Un autunno d’escursioni nel parco di Veglia-Devero prima della neve

Lorenzo Scandroglio

Immaginate due altopiani, le ampie are di templi a cielo aperto circondati da montagne come le gradinate di un anfiteatro, località alpine con molta neve d'inverno, fiori e pascoli verdeggianti d'estate, aghi dorati di larice in autunno. Di automobili neanche l'ombra. Se non ci riuscite con la fantasia potete aiutarvi con una gita dalle parti di Domodossola in provincia di Verbania. Stiamo parlando del Parco Veglia-Devero, cioè di un'ampia area protetta compresa fra le due alpi di Devero (mt. 1635 s.l.m., comune di Baceno) e Veglia (mt. 1700, comune di Varzo), luoghi magici e assoluti, dove si può accedere solo a piedi, anche se le automobili vi arrivano vicino. Le conche alpine che corrispondono alle due località si trovano alla testata delle Valli Divedro (Val Cairasca per la precisione) e Devero, e sono sovrastate dalle più alte vette delle Alpi Lepontine Occidentali: il Monte Leone, incombente sull'Alpe Veglia con i suoi 3552 metri, che fu scalato "per la prima volta per motivi strategico-militari da alcuni ufficiali svizzeri nel 1859" (Marco Fortis, "Dal Monte Leone al Basodino - Storia alpinistica delle Alpi Lepontine", Edizioni Grossi, 1994) è infatti la massima cima di questa sezione delle Alpi; il Cervandone invece, 3210 metri sul livello del mare, è la grande montagna dell'Alpe Devero, e fu scalato per la prima volta nel 1886 dall'anglo-americano Coolidge che, anche da queste parti, scrisse importanti pagine di storia dell'alpinismo.
Ora, se l'Alpe Veglia è irraggiungibile d'inverno per l'esposizione alle valanghe (fatta eccezione per gli sci alpinisti che vi arrivano da altri itinerari), l'Alpe Devero è abitata tutto l'anno. Amena ma non mondana località da sempre meta di certo escursionismo intelligente che fa dell'ascensione al monte una metafora dell'ascesi, cioè dell'elevazione spirituale e dell'arricchimento interiore, Devero si offre come scenario perfetto per le più svariate attività: durante i mesi invernali passeggiate con racchette nella neve fresca fra estesi boschi di larici, sci di fondo, snowboard fuori pista e tanto, tantissimo sci alpinismo; durante i mesi estivi alpinismo, arrampicata su massi, trekking fra lande fiorite delle più svariate specie botaniche alpine con tappa obbligata agli alpeggi ben forniti di formaggi tipici; l'autunno però è tempo di contemplazione, di graduale ritiro alla dimensione accogliente della baita, della locanda e del camino, mentre il paesaggio assume le più belle gradazioni di colori, dal rosso al giallo al tabacco, all'ultimo verde flebile ed effimero.

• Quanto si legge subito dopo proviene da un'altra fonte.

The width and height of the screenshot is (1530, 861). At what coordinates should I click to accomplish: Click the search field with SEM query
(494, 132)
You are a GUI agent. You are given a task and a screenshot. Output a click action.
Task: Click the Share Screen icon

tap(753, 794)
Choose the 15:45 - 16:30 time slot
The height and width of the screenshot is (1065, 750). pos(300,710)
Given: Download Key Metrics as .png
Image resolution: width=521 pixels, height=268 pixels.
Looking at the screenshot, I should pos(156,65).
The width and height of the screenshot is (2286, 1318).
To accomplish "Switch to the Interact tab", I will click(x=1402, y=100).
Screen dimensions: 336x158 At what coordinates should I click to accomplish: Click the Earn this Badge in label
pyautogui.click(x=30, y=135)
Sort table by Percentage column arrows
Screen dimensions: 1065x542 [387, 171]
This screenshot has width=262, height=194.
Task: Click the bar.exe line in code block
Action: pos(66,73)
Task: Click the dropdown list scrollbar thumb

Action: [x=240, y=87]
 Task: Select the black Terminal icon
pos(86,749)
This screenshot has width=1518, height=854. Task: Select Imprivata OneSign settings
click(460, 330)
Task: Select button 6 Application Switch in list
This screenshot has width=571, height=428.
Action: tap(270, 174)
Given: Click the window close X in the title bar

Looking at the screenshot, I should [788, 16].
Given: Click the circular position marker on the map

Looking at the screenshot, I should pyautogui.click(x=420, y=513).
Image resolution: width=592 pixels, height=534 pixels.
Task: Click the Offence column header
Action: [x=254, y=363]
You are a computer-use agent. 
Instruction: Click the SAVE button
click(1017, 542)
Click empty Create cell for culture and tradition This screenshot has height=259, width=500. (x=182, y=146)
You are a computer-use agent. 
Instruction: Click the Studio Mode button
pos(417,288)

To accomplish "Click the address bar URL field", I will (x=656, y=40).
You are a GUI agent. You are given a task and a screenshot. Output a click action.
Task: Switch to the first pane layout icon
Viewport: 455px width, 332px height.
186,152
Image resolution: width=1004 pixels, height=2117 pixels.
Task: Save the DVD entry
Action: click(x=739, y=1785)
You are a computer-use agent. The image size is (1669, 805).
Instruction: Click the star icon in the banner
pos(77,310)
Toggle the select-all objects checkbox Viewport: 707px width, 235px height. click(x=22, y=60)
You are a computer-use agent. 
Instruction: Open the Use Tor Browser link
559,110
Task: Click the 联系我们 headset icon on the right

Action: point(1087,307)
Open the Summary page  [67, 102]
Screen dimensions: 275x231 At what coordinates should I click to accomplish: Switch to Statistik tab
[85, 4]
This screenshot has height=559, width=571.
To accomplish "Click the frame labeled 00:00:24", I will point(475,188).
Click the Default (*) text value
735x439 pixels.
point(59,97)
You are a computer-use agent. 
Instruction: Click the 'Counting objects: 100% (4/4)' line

Durante tutto l'anno naturalmente, se proprio di faticare non se ne ha voglia, non è difficile abbandonarsi all'ozio, al camino invece che al cammino. E a proposito di riposo non mancano i locali accoglienti a gestione familiare che si annunciano a distanza con un gradevole profumo di legna arsa. A 25 minuti di cammino da Devero, in direzione dell'immancabile lago delle Streghe e del più grande Codelago (ampliato dalla costruzione di una diga), si trova un altro piccolo borgo, di nome Crampiolo (mt. 1767 s.l.m.) con altre locande e altrettanti incanti. Itinerari per un agevole trekking autunnale non mancano, dalla Val Buscagna con il Lago Nero al giro del lago di Codelago. Le traversate, benché classiche e indimenticabili, verso l'alpe Veglia o verso il Lago Vannino e il rifugio Margaroli, cominciano invece ad essere impraticabili, salvo agli esperti, considerati i passi ben oltre i duemila metri che bisogna attraversare. Infine, va detto, sulla piana dell'Alpe Devero si muovono personaggi del calibro di Dino Vanini e Tonino Galmarini, due vecchie guide piemontesi ancora attive dai trascorsi, e dal presente, gloriosi, che a loro modo hanno fatto la storia degli ultimi 30-40 anni di queste zone. Che, forse, ne incarnano il genius loci, veri e propri folletti tutelari del luogo. Non meno di queste leggende viventi merita la "Casa della Contessa", oggi in ristrutturazione, che è stato il centro gravitazionale di una ricchissima aneddotica da cui è scaturito l'omonimo romanzo, ironico e surreale, di Alberto Paleari, scrittore e guida alpina ossolana la cui notorietà, fuori dai confini territoriali, è attenuata solo dalla sua infinita discrezione.